И сразу пожалел. Сотник вскочил, с грохотом уронив свой детский стульчик.
– Ага!.. Я? Загибаю?! Довга, скажи?
– Ну тихо, тихо…
– Да вообще, что тут ловить-то? Сцепились, гля, что те собаки. Гнием с башки вхолостую, как рыба снулая. Давно валить к хренам пора, – бухнул Гайдук.
– А, ну да. Прям щас? Один пойдешь? Или прихватишь кого? – нервно отозвался Довгань.
– Час придет – все пойдем…
– А куда? Налево? Направо? Лапки кверху и в лесок, к жукам на брюхе? Или лучше уж сразу минным полем двинем? Так оно, конечно, побыстрее.
– Приткнись, «на брюхе», – толкнув ногой свой стул, теперь поднялся Гайдук. – Я не спешу.
– Ты че, чувак, че за базар в натуре?
Противники нависли над узкой столешницей парты, изучая физиономии друг друга.
– Да че за бред, в натуре? Тормози, братва…
Разговор перетек в плохо контролируемую область личных оценок. Я временно устранилась: блестящий аргумент все не появлялся.

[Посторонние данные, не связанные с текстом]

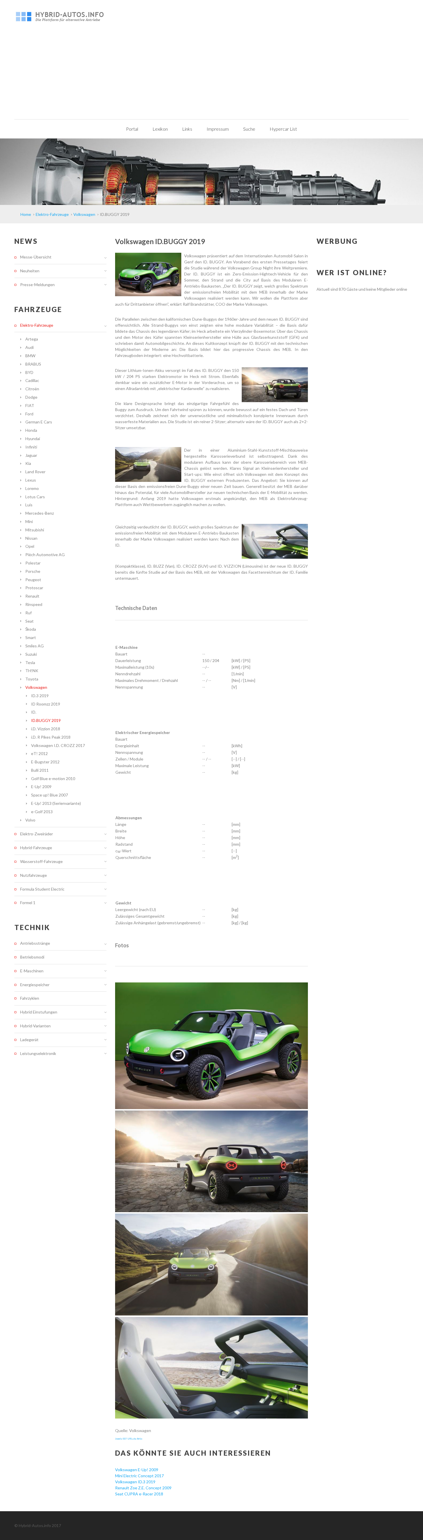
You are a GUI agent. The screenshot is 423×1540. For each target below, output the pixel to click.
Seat (29, 621)
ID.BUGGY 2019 (46, 720)
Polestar (33, 562)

В сущности, весь этот разговор был неосознанно фальшив. В этом «споре» было не больше одного мнения. Одного на всех: что рано или поздно, но пропустят! С небольшими разногласиями: «когда?» и «как?» Ярость спорщиков была кривым отражением неуверенности. Никто и ничего не знал наверняка и знать не мог. Так спорят о Христе. Мерило истины – вера, тут уж кому как повезло.